Aussi glacial que fût le cri du loup, la pendule sonna deux heures du matin. Les aiguilles s'étaient figées dans leur course. Les battement du timbre faisaient hoqueter le silence opaque qui rendait le hall d'entrée aussi morne qu'un cimetière la nuit. Malgré ce néant de couleurs et de sons, la douleur de Lilie se dissipa. Sa tête ne lui tournait plus, ses jambes arrivaient à la maintenir debout.

La villa avait toujours été liée à un sentiment de sécurité ; avec Léo à ses côtés, elle s'était sentie invulnérable, comme pendant son enfance, dans le cocon familial. Qu'est-ce qu'elle n'aurait pas donné pour que les murs de sa chambre de petite fille s'éclairent de dessins et croquis que son frère et elle avaient accrochés tels des œuvres d'art !
Mais les murs de la villa étaient démesurément vides. Les quelques peintures exposées par le chercheur Pokémon avaient un tout autre aspect sous la loupe de l'obscurité. Les paysages et scènes de vie avaient des couleurs d'orages brutaux, les traits fins et délicats semblaient tracés par la main d'un fou.
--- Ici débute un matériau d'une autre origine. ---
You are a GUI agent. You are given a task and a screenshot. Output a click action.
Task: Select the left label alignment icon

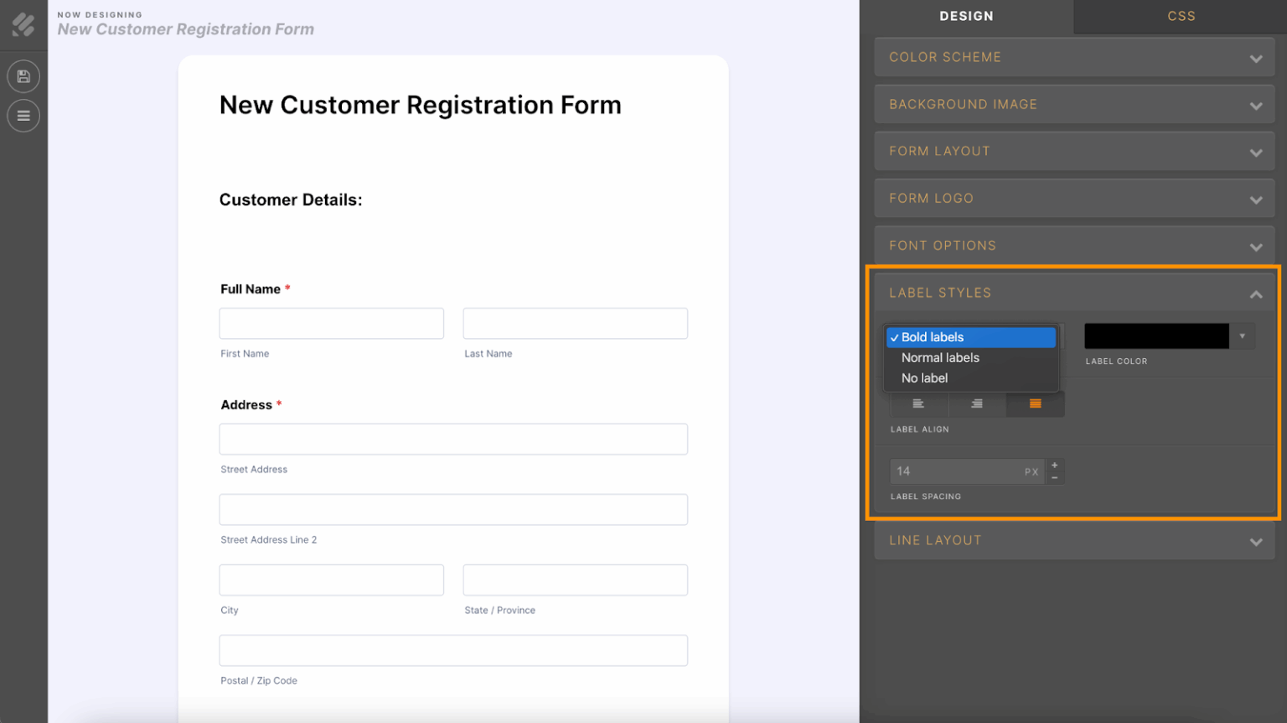[917, 403]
Elle se souvint avoir passé de longues heures face à la paix de la nature ainsi représentée ; maintenant, ces paysages lui faisaient horreur.
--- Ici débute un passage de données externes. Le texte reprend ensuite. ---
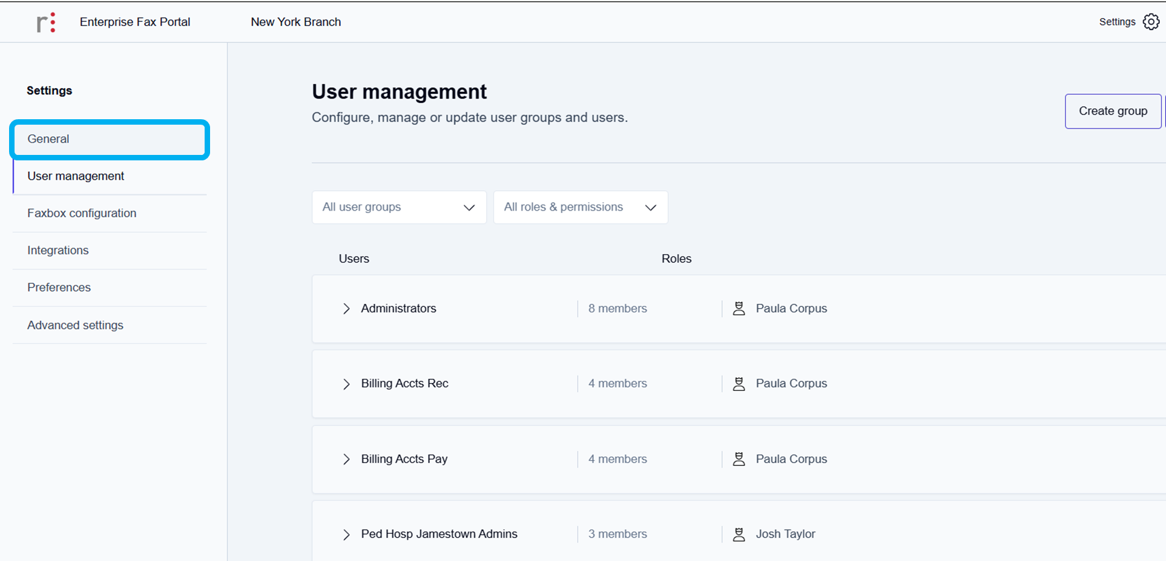Expand the Billing Accts Pay group
Screen dimensions: 1166x561
tap(346, 459)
Sa mère était là. On pouvait sentir la présence quasi dominatrice de la femme de quarante ans. Le silence, le noir, les peintures, les murs, Lougaroc, la villa, tout lui appartenait. Son emprise était totale. Mais Lilie était sûre d'une chose : Elsa-Mina ne la posséderait jamais.
La jeune assistante songea à Léo pendant qu'elle cherchait un interrupteur. Les coups continuaient de pleuvoir sur la porte à intervalles réguliers. L'orage roulait au loin. Ces interférences extérieures ne renforçaient que plus le silence. Elle trouva le bouton pour la lumière mais aucune ampoule ne s'alluma. Alors, un ricanement parcourut la pièce. Le courant avait été coupé par l'orage, sans doute. Sans aucun moyen pour la guider, malgré sa bonne connaissance des lieux, elle tatonna avant de trouver la porte qui menait à la cuisine.
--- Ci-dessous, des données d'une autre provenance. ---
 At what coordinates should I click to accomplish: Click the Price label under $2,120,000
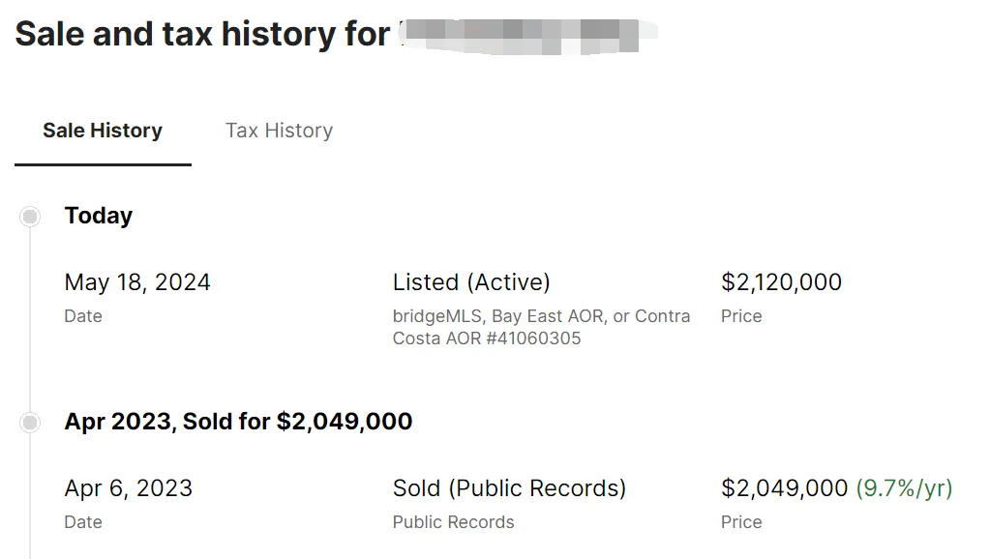(x=741, y=316)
Lilie, prisonnière dans la toile de sa mère, attendait sa venue. Personne dans la cuisine. Étrangement, la pièce était plus claire, le marbre renvoyait la pâleur de ses joues. Elle trébucha sur les valises qui n'avaient pas été déplacées depuis la dispute d'il y a quelques heures. Quand elle les écarta de son passage, quelque chose la fit déglutir. Les bagages avaient été éventrés sauvagement, rageusement. Elle imagina sa mère, un couteau à la main, dépeçant les ventres de tissus. Les vêtements, ceux qui lui rappelait les souvenirs de Doublonville, faisaient miroiter leur éclat dans la pénombre. Ils étaient tout l'or que Lilie possédait. Les voir éparpillés ainsi montrait le mépris que sa mère avait pour eux ; elle eut l'impression d'avoir été dépouillée.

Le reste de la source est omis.